# Lesson 3, Exercise 2: Strategic Pruning on Llama-3.2-1B - Impact of Method and Target

**Goal:**
The objective of this exercise is to explore the nuanced impact of different pruning strategies when applied to a large and powerful language model like Llama-3.2-1B. You will investigate how the choice of pruning *method* (e.g., magnitude-based vs. random) and pruning *target* (e.g., MLP layers vs. attention layers) affects the model's output quality and inference speed at similar sparsity levels, even before any fine-tuning.

## 2. Imports and Configuration

In [None]:
import os
import torch
import torch.nn.utils.prune as prune
from transformers import AutoModelForCausalLM, AutoTokenizer
import time
import copy # For creating fresh model copies
import pandas as pd

os.environ["HF_HUB_OFFLINE"] = "1"
MODEL_NAME = "/voc/shared/models/llama/Llama-3.2-1B"

PRUNING_AMOUNT = 0.3 # Target ~30% sparsity in selected layers
NUM_LAYERS_TO_TARGET_EXAMPLE = 2 # Target first N layers for simplicity in this example

PROMPT_TEXT = "The future of AI is"
MAX_NEW_TOKENS_PRUNING = 30 
NUM_SPEED_RUNS = 3

device = torch.device("cuda" if torch.cuda.is_available() else "cpu")
model_dtype = torch.bfloat16 if torch.cuda.is_available() and torch.cuda.is_bf16_supported() else torch.float16
print(f"Using device: {device}, Model dtype: {model_dtype}")

# ### TODO: Define Llama-3.2-1B Layer Names
# Based on inspecting the model architecture (print(model) after loading once).
LLAMA_MLP_GATE_PROJ_TARGETS = [f"model.layers.{i}.mlp.gate_proj" for i in range(NUM_LAYERS_TO_TARGET_EXAMPLE)]
LLAMA_MLP_UP_PROJ_TARGETS = [____ for i in range(NUM_LAYERS_TO_TARGET_EXAMPLE)]
LLAMA_MLP_DOWN_PROJ_TARGETS = [____ for i in range(NUM_LAYERS_TO_TARGET_EXAMPLE)]
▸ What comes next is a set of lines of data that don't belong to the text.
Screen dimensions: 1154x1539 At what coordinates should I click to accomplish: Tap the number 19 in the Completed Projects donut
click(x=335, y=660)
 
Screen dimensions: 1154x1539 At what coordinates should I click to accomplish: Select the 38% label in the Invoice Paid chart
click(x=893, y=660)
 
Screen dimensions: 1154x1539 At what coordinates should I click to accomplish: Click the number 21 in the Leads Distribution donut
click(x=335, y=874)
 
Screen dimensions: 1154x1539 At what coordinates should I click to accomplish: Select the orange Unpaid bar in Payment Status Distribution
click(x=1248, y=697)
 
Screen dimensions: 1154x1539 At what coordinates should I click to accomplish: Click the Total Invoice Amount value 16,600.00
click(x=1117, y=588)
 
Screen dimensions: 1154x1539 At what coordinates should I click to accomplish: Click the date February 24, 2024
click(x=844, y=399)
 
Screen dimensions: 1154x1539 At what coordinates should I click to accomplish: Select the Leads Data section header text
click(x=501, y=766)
LLAMA_ATTN_Q_PROJ_TARGETS = [____ for i in range(NUM_LAYERS_TO_TARGET_EXAMPLE)]
LLAMA_ATTN_K_PROJ_TARGETS = [____ for i in range(NUM_LAYERS_TO_TARGET_EXAMPLE)]
LLAMA_ATTN_V_PROJ_TARGETS = [____ for i in range(NUM_LAYERS_TO_TARGET_EXAMPLE)]
LLAMA_ATTN_O_PROJ_TARGETS = [____ for i in range(NUM_LAYERS_TO_TARGET_EXAMPLE)]

## 3. Helper Functions

In [None]:
def get_module_by_name(model, module_name_str):
    """Gets a module from a model using its string name."""
    ### TODO: Implement this helper function
    # Split module_name_str by '.' and recursively use getattr.
    # Example: model.layers[0].mlp.gate_proj -> model.layers.0.mlp.gate_proj for getattr
    # Be careful with list indexing if layers are in a ModuleList
    names = module_name_str.split('.')
    module = model
    for name_part in names:
            module = None # TODO: use getattr to fetch the relevant module part
    return module

def calculate_sparsity(module):
    """Calculates sparsity of a module's weight if it exists."""
    if hasattr(module, 'weight') and module.weight is not None:
        fraction = None # TODO: fraction of number of weights that are zero over total number of weights
        return fraction
    return 0.0

def apply_pruning_to_layers(model, layer_names_list, amount, method='l1_unstructured'):
    """Applies global unstructured pruning to a list of specified layers."""
    parameters_to_prune_tuples = []
    valid_layer_names_pruned = []
    for name_str in layer_names_list:
        try:
            ### TODO: Get the module using get_module_by_name
            module = None # Placeholder

            if module and hasattr(module, 'weight') and module.weight is not None:
                 parameters_to_prune_tuples.append((module, 'weight'))
                 valid_layer_names_pruned.append(name_str)
            else:
                print(f"Warning: Layer {name_str} has no 'weight' or weight is None. Skipping.")
        except AttributeError:
            print(f"Warning: Layer {name_str} not found in model. Make sure names are correct. Skipping.")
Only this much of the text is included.